Overall, the findings support the favorable impact of lysozyme addition to inorganic carriers on microbial growth inhibition for the investigated systems.

The antibacterial activity of Lys/ZnSe and Lys/ZnSe-TiO₂ systems is very high and quite similar. In our previous work [17], the enzymatic activity of these hybrid systems relative to a synthetic substrate was slightly higher for Lys/ZnSe-TiO₂. This comparison indicates presumable differences between the antibacterial activity of lysozyme-derived systems and the enzymatic activity.

4. Conclusions

The antibacterial assays involving S. aureus and M. lysodeikticus showed very good results, both for the bare and most of the lysozyme-modified samples in the dark and when assisted by visible light irradiation.

Bacterial reduction for S. aureus (in dark) over unmodified samples was highest in the case of the ZnSe sample. The lysozyme-loaded ZnSe-TiO₂ and TiO₂ samples proved to have a better activity than the samples without lysozyme. This was emphasized also by Dark field microscopy characterization that illustrates the direct contact between Lys/ZnSe-TiO₂ and S. aureus.

Unmodified ZnSe-TiO₂ and ZnSe samples proved to be very efficient against M. lysodeikticus (in dark), with the lysozyme loading being beneficial for all samples, especially for TiO₂.

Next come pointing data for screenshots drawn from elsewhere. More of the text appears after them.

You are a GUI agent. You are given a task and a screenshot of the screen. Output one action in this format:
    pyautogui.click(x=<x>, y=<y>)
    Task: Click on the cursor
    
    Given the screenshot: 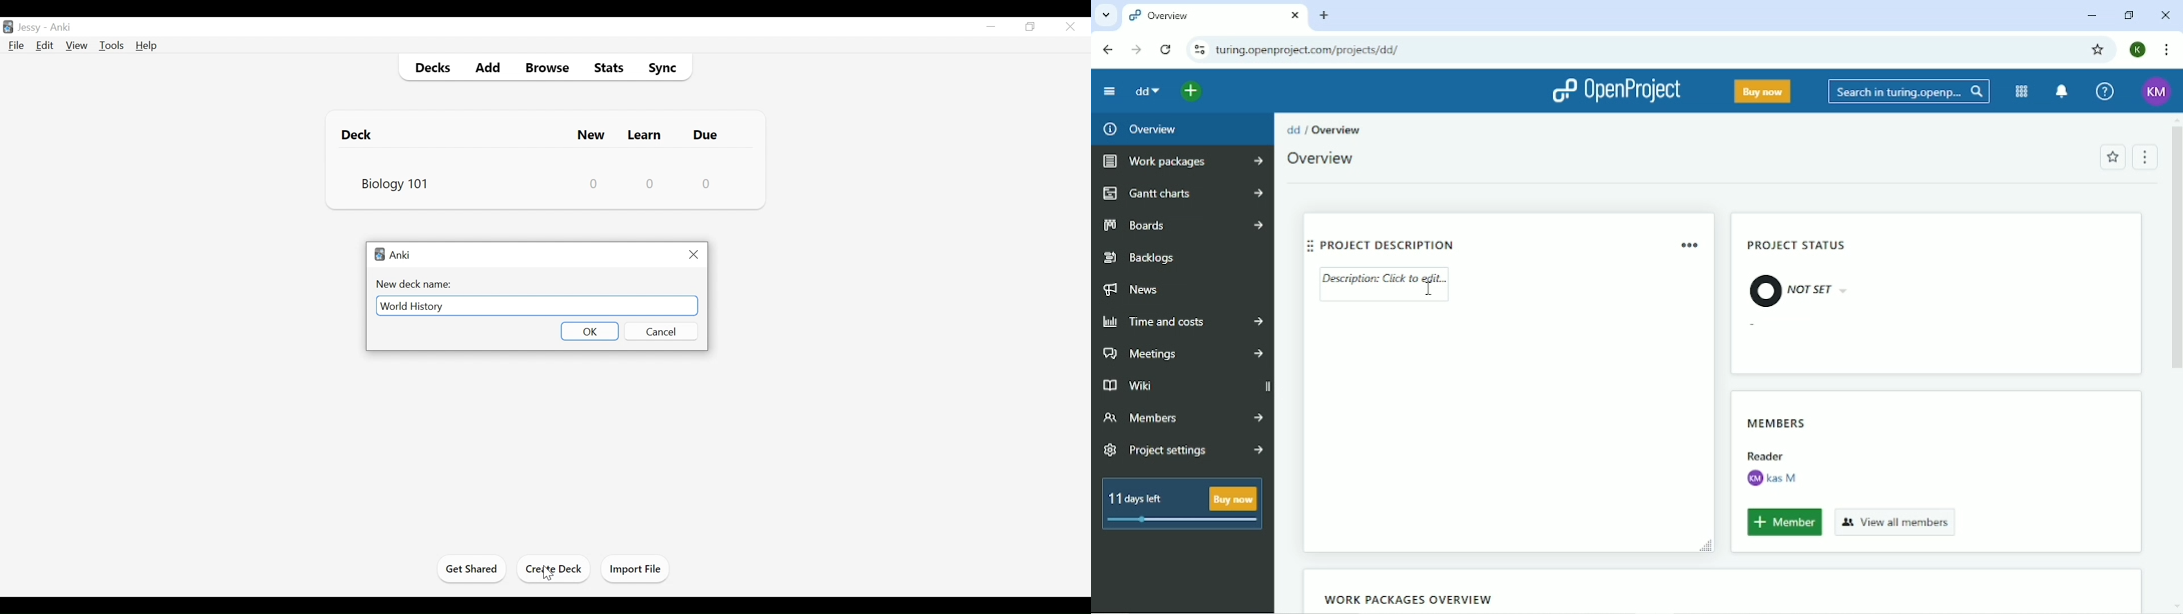 What is the action you would take?
    pyautogui.click(x=1427, y=294)
     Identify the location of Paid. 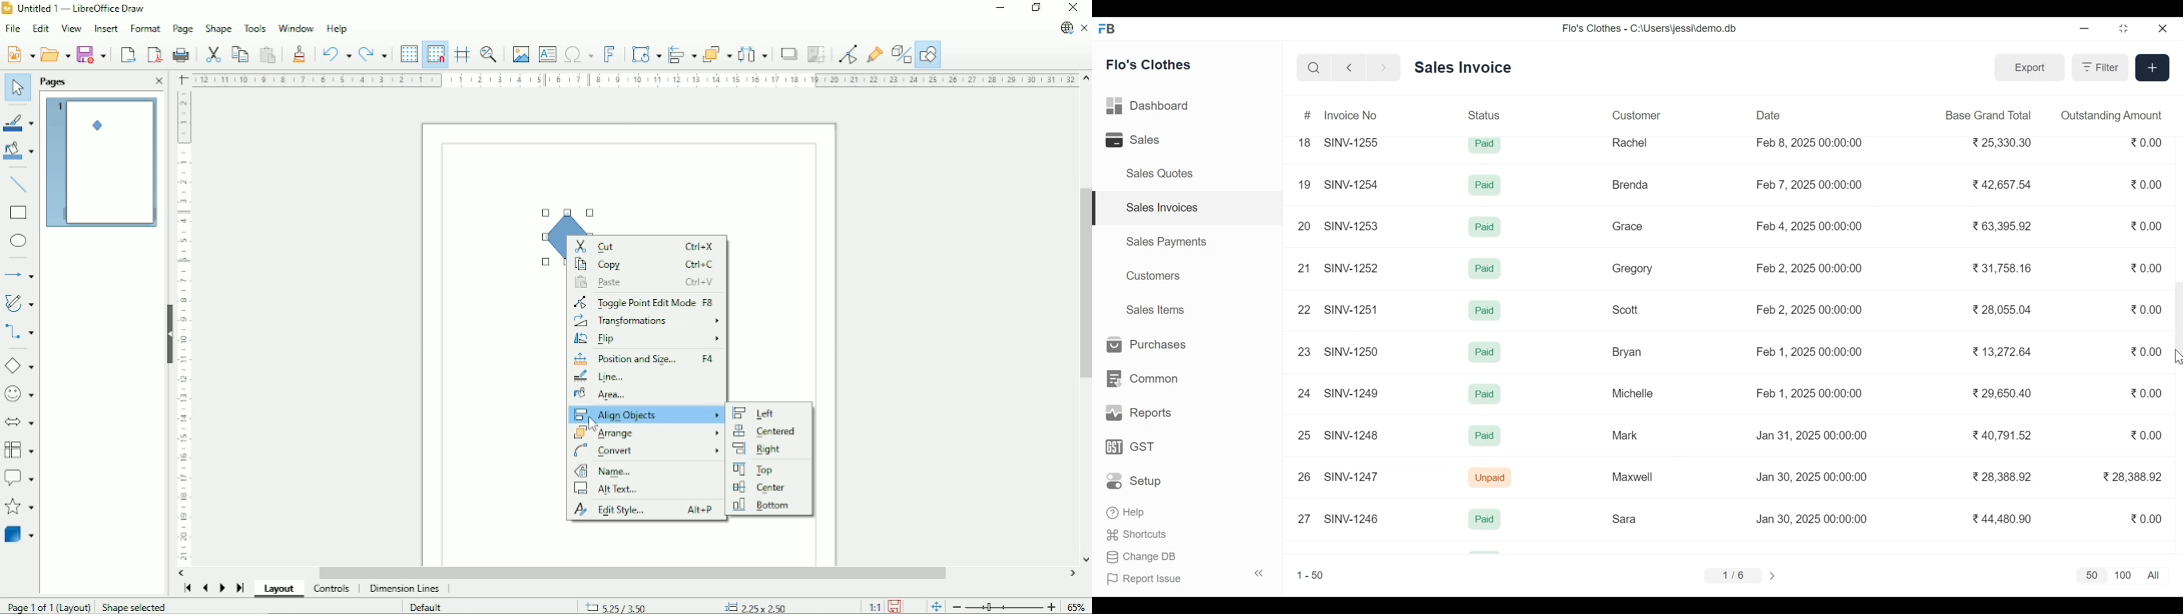
(1485, 269).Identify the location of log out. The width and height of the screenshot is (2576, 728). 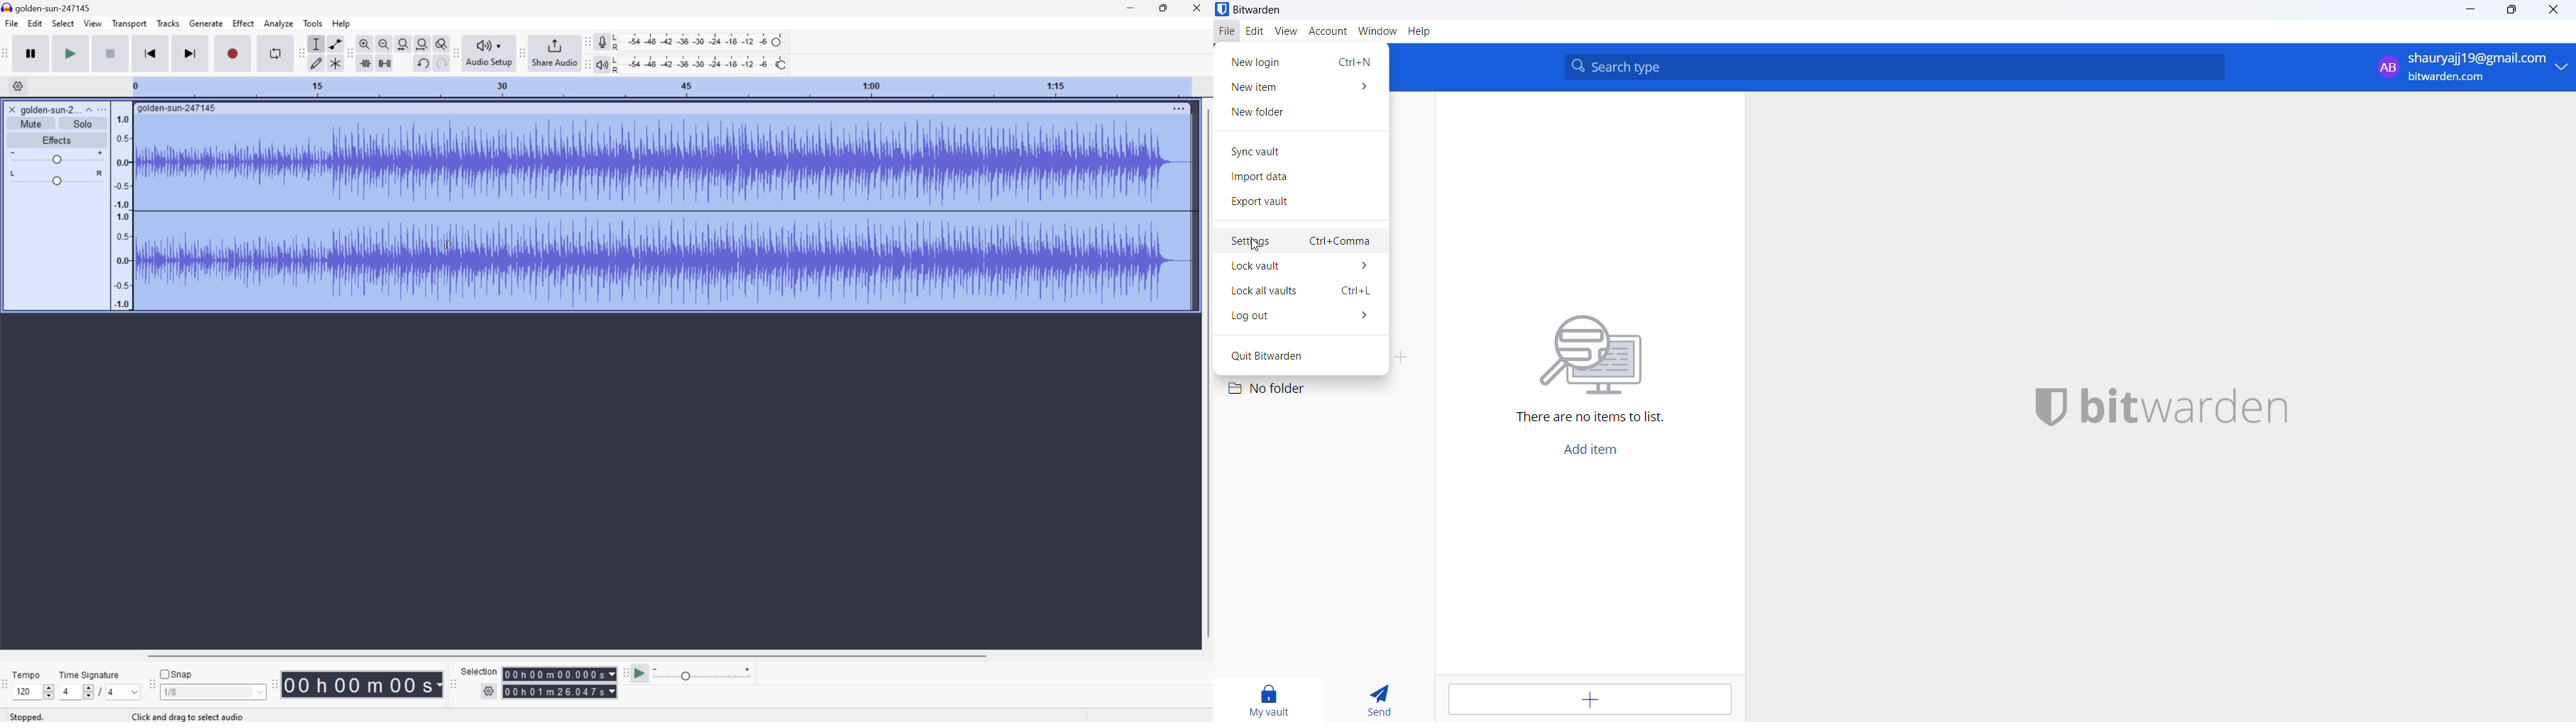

For S. aureus, 100% bacterial reduction was obtained after exposing the ZnSe, ZnSe-TiO₂, Lys/ZnSe and Lys/ZnSe-TiO₂ samples to visible light for 10 min. Also, the light exposure proved to be beneficial for enhancing the antibacterial activity of ZnSe, ZnSe-TiO₂ and TiO₂ against M. lysodeikticus before and after lysozyme loading.

These newly designed light sensitive materials are able to develop lysozyme-based hybrid complexes acting as efficient antibacterial agents under visible light exposure and in the dark.